This article provides a brief introduction to the architecture of Okta Identity Security Posture Management (ISPM).
The following figure provides an overview of the architecture.

We will break it up into the Input, Service, Console with Users/Roles and Output.
Input
ISPM is fed from different sources. The main source is from other customer systems, such as identity providers (currently Okta, MS Entra ID and Google), cloud platforms (AWS, GCP and Entra ID), and SaaS applications. The Integration Guides page in the product docs list the currently supported sources. These are API-based integrations.
The other source is industry context from open-source information and threat intelligence. This provides external information, such as breached account context.
Service
After an initial bulkload, the ISPM cloud service will consume identity information on a daily basis. It normalizes and contextualizes that data, performs risk classification on the usage analysis, and prioritizes identity issues based on attack chains and consolidated context. Using graphical visualization and reporting capabilities, the centralized platform helps you instantly understand the biggest gaps and risks in your organization. It leverages a graph engine to maintain the object relationships.
Console with Users/Roles
The web-based ISPM console is part of the ISPM service. It presents multiple view of the data held in the service:
- A dashboard – a summary view of the identities and their risks
- The issues – a prioritised view of all identity issues
- The inventory – view of the different objects (like users, accounts and apps)
- The controls – issues mapped to compliance framework controls
- Settings – for configuration of the service
These views are used to manage the identity security posture.
There are users defined in ISPM. They may be directly defined, or SSO in from an IdP such as Okta or Entra ID. These users are assigned different roles: Super administrator, View and dismiss issues (for all or some sources), and Integrate sources.
Output
Output from ISPM comes in two flavours – some actions can be performed automatically when a issue is detected (on the daily load) whereas others are human driven via the Console.
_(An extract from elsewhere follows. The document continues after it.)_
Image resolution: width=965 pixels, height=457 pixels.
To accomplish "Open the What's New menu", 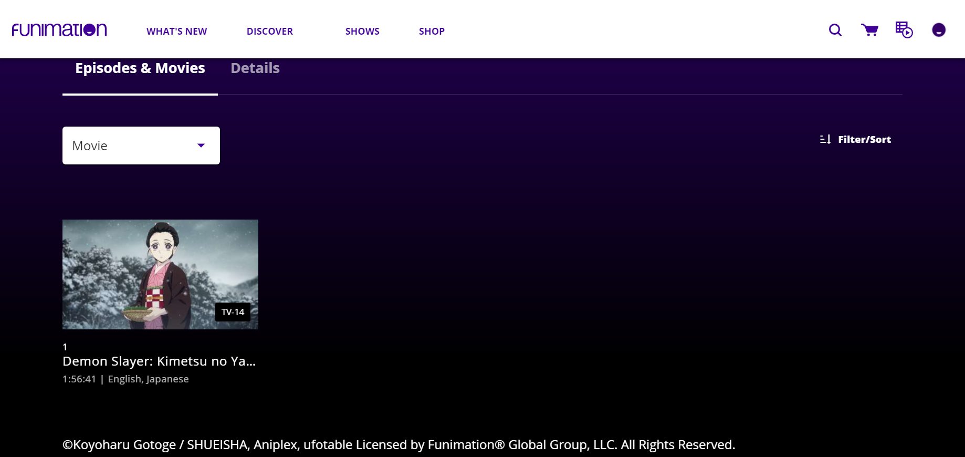I will coord(176,32).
The detection-driven integrations are:
- Create a ticket in a ticketing system (like Jira and ServiceNow)
- Send a message to a messaging system (like Slack)
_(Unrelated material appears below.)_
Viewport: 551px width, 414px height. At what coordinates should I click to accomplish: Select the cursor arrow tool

- Perform some bespoke automation via a webhook (like calling an Okta Workflow)
These actions could be for all or a select set of issues.
From within the console remediations can be performed on specific issues. These include:
- Raising a ticket (Jira or ServiceNow)
- Sending an email
- Sending a message (Slack)
There are also reports that can be downloaded (csv or pdf) from most views in ISPM. Finally there is an executive report that provides a summary of your ISPM status.
This concludes the architectural overview of ISPM.